The lovestruck prince agrees, and immediately starts work on the well. Using his supernatural powers once again, the prince swiftly finishes construction and proudly displays his work for the princess. As a trick, she urges him to enter the well and when he does so, Patih Gupolo piles stones into it and buries him alive. With great effort Bandung Bondowoso escapes, but his love for the princess is so strong that he forgives her the attempt on his life. To fulfill the second condition, the prince enters into meditation and conjures up a multitude of demon spirits from the earth. With their help he builds the first 999 temples and starts work on the final one. To thwart his efforts the princess and her maids light a fire in the east and begin pounding rice, a traditional dawn activity. Fooled into thinking the sun is about to rise, the spirits flee back into the earth leaving the last temple unfinished.

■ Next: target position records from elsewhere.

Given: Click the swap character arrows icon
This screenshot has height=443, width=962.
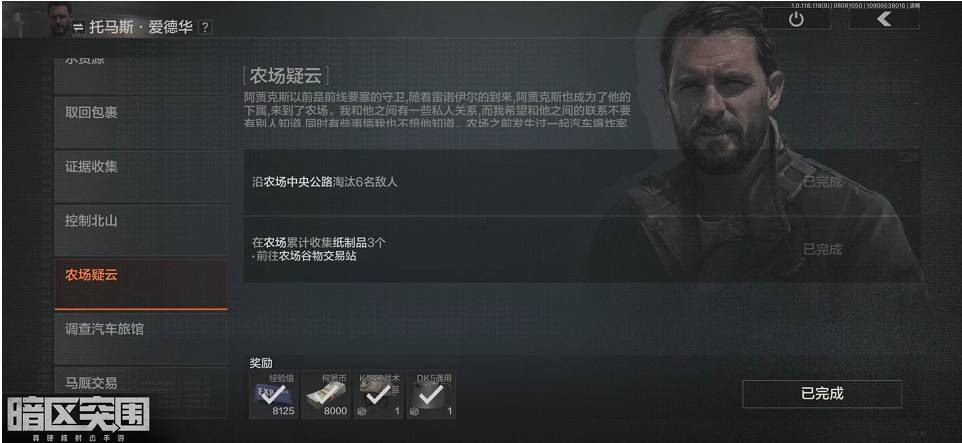Looking at the screenshot, I should [79, 27].
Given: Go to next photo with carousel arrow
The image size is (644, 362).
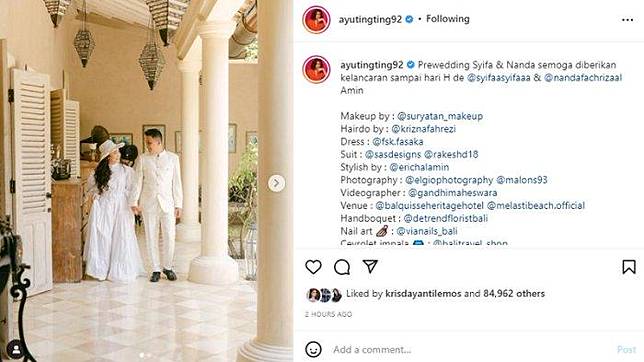Looking at the screenshot, I should 276,183.

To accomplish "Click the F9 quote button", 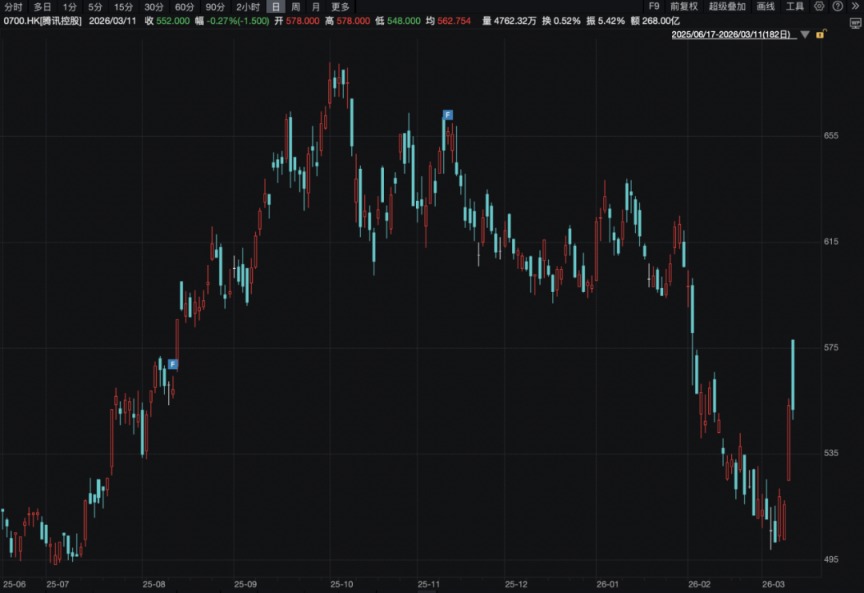I will coord(652,7).
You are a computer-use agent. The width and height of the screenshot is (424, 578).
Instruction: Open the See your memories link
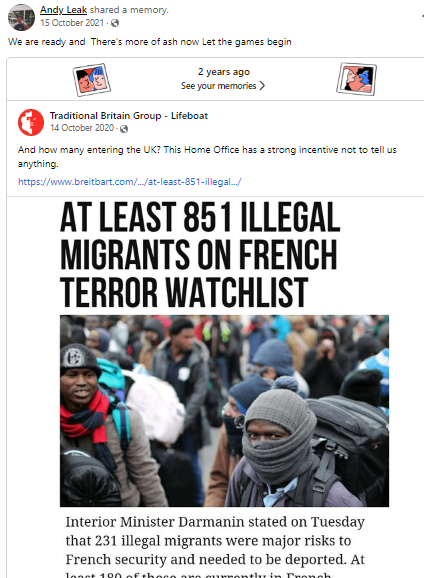(x=219, y=86)
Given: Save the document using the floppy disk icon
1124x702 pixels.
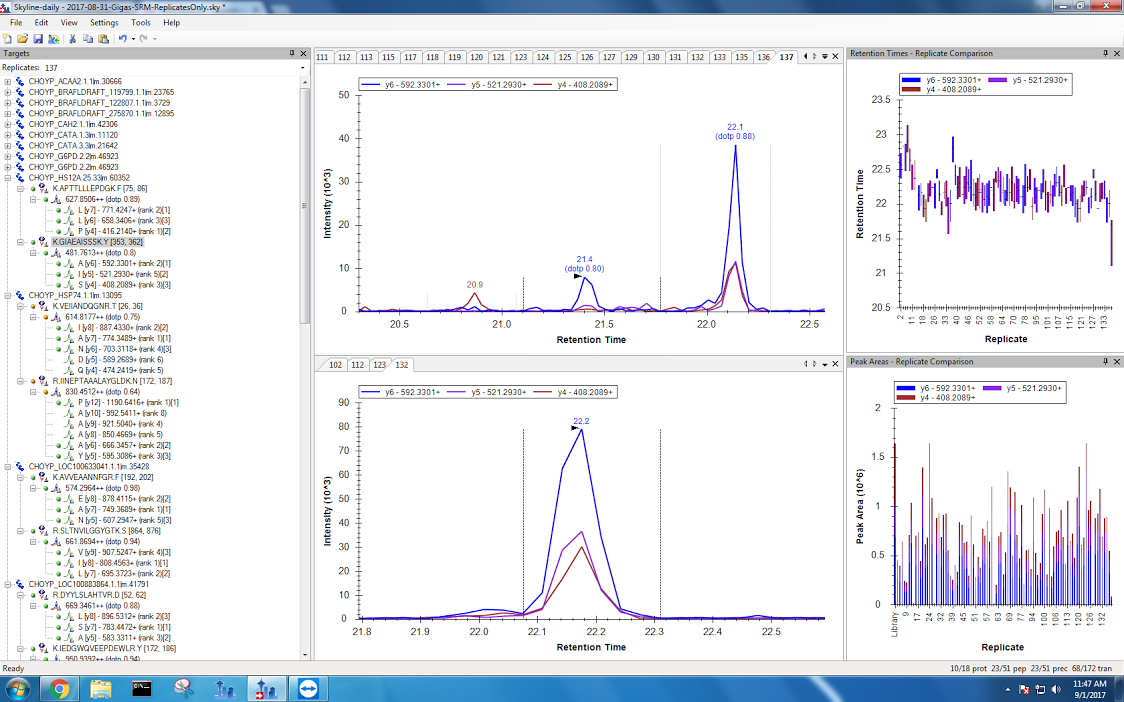Looking at the screenshot, I should 38,38.
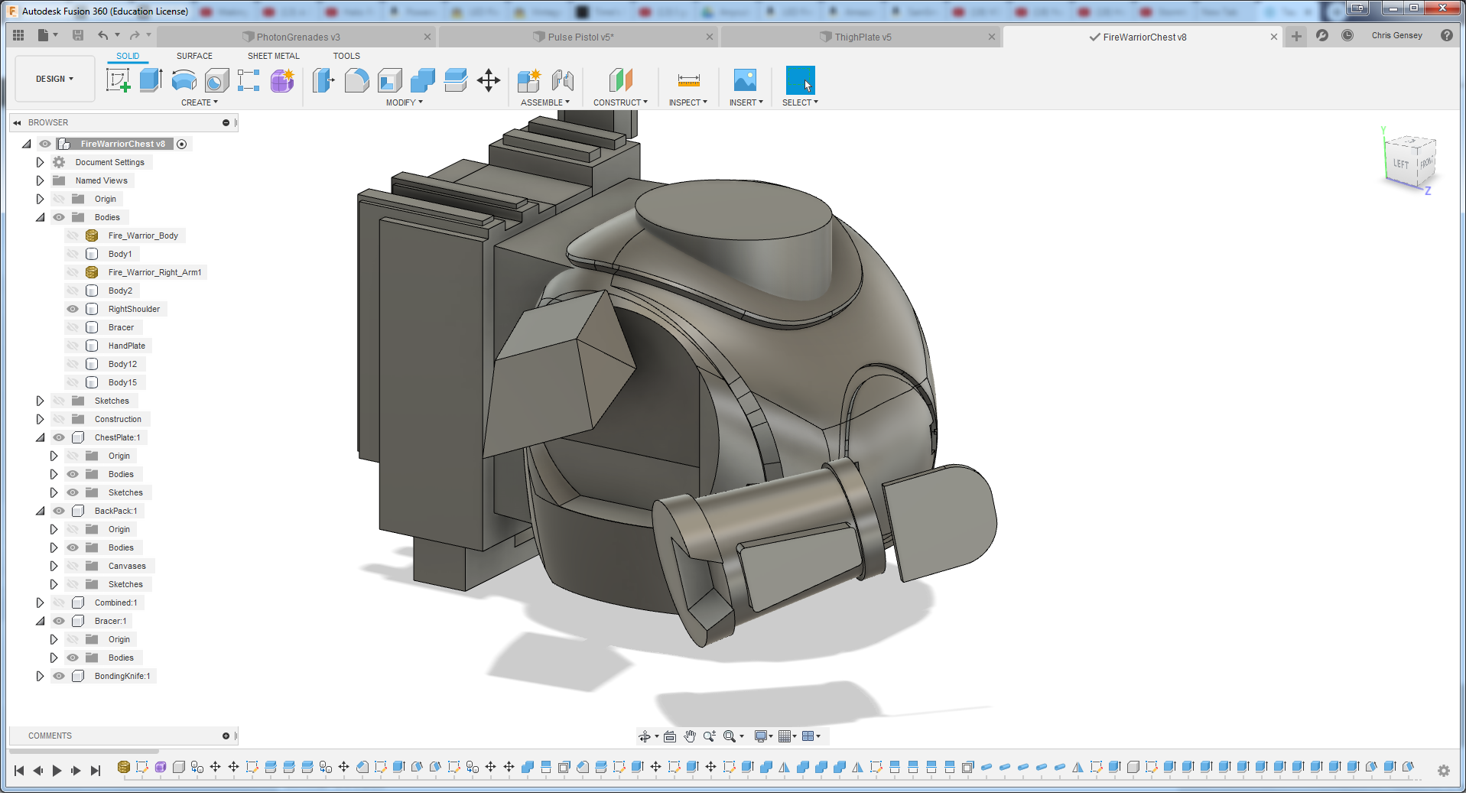Toggle visibility of BondingKnife:1 component
The image size is (1466, 812).
tap(59, 676)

The prince is furious when he learns of this deception, and places a curse on Rara Jonggrang which turns her into a stone statue. In this way she herself becomes a feature of the final temple, completing its construction and fulfilling the conditions for their marriage.
The main Sewu temple has been reconstructed, but the other temples in the complex were still unfinished as there were many stone slabs, indicating that perhaps the reconstruction work was not finished. We didn’t spend a lot of time here and went back to the main Prambanan temple when the tram came by again. This temple is quieter, with much less people around. When we were there, we were pretty much the only people around, which helps in taking great pictures!
Our next stop, the penultimate stop for the day was to see the sunset at the Ratu Boko hill. This is around 20-30 minutes’ drive away from Prambanan.
Ratu Boko is often mistakenly called a temple, which is incorrect. It is actually the ruins of a palace. The palace is attributed to the King Boko who is mentioned in the legend of the Loro Jonggrang legend.
This spot seems to be a favourite of locals, especially courting couples as we saw many families enjoying the evening while we were there.
If you go to the highest point in the area, you can see the Prambanan temple framed with the majestic Mount Merapi in the background and greenery in the foreground.
The complex has three levels, or terraces. On the first terrace, no ruins remain but the rock wall supporting the second terrace, several steps above. A 3.5-meter wall of andesite rock divides the second and third terrace. A small tunnel which may have been a moat also marks the division. To the south, are scattered rocks.
There is a café just as you enter the complex and your entrance ticket entitles you to a drink in the café. The views from the café are great and I wished we could stay there a while, but since we were not paying customers, we didn’t get a table to sit. Also dusk was approaching and there was not much to see. If you plan to go to Ratu Boko at sunset, maybe do your free drink before you go up to the ruins and take in the views before the crowds come down after the sunset.
Entrance fees to the complex are IDR 110,000 per person. This entrance fee is only for sunset and includes a drink at the café at the entrance of the complex.
Sunset is quite early in Indonesia and it gets quite dark before 6:30. Yus took a few minutes to say his prayers at the mosque in the complex and we went to have dinner near Prambanan before our Ramayana performance.